Each record below gets repeated exactly, and pictures stay out of the copy.

○ ○ ○ ○ ○

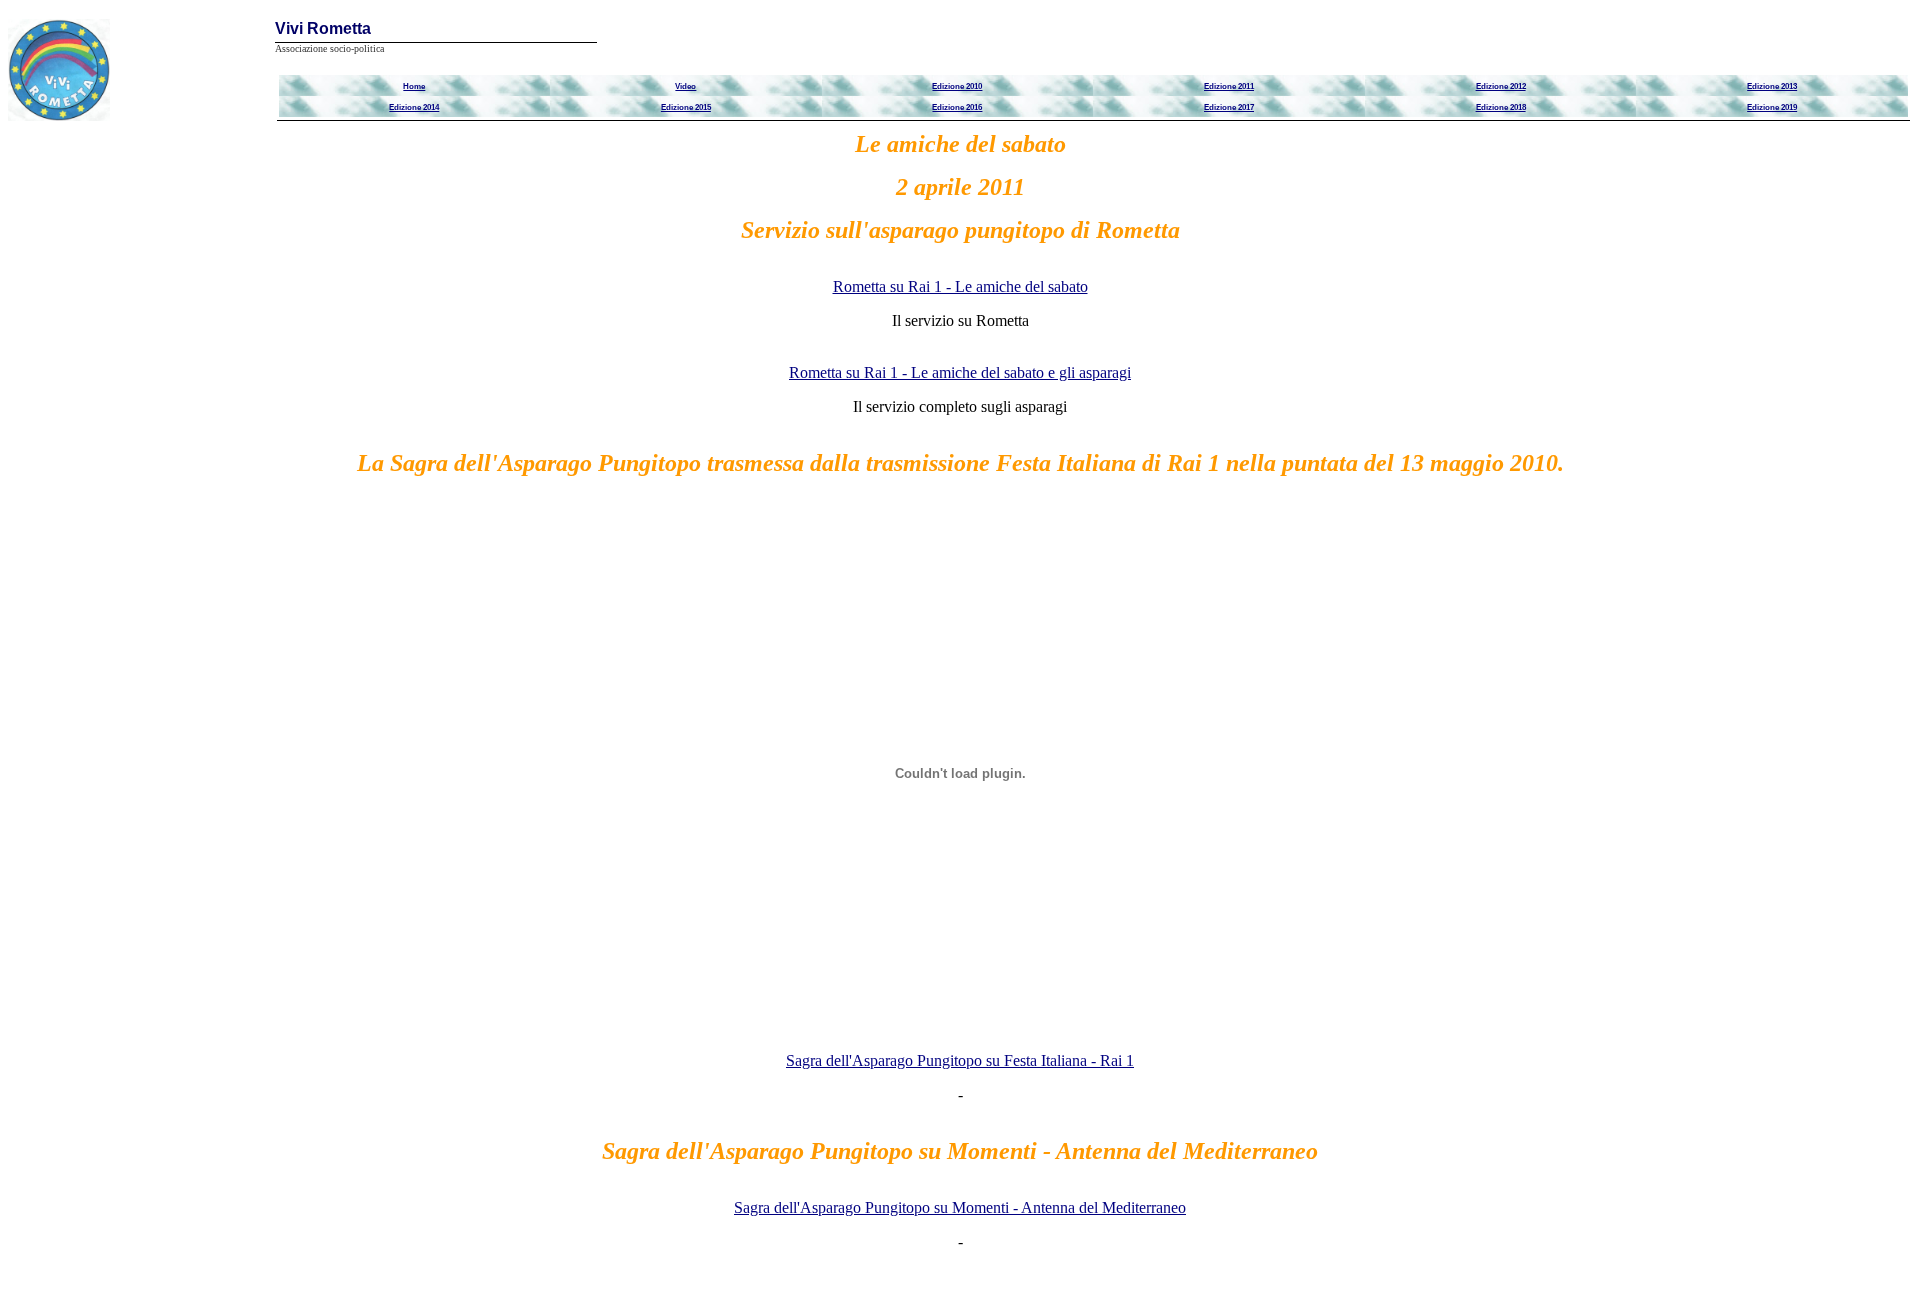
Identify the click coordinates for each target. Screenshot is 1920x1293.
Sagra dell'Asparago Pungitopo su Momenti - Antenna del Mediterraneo (960, 1207)
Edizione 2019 (1772, 107)
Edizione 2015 (686, 107)
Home (414, 86)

○ ○ ○ ○ ○

> SOLUTION FOR THIS EXERCISE
Identify the click coordinates for each target. Screenshot is 1920x1293.
Sagra dell'Asparago Pungitopo su Momenti - Antenna del Mediterraneo (960, 1207)
Edizione 2019 (1772, 107)
Edizione 2015 (686, 107)
Home (414, 86)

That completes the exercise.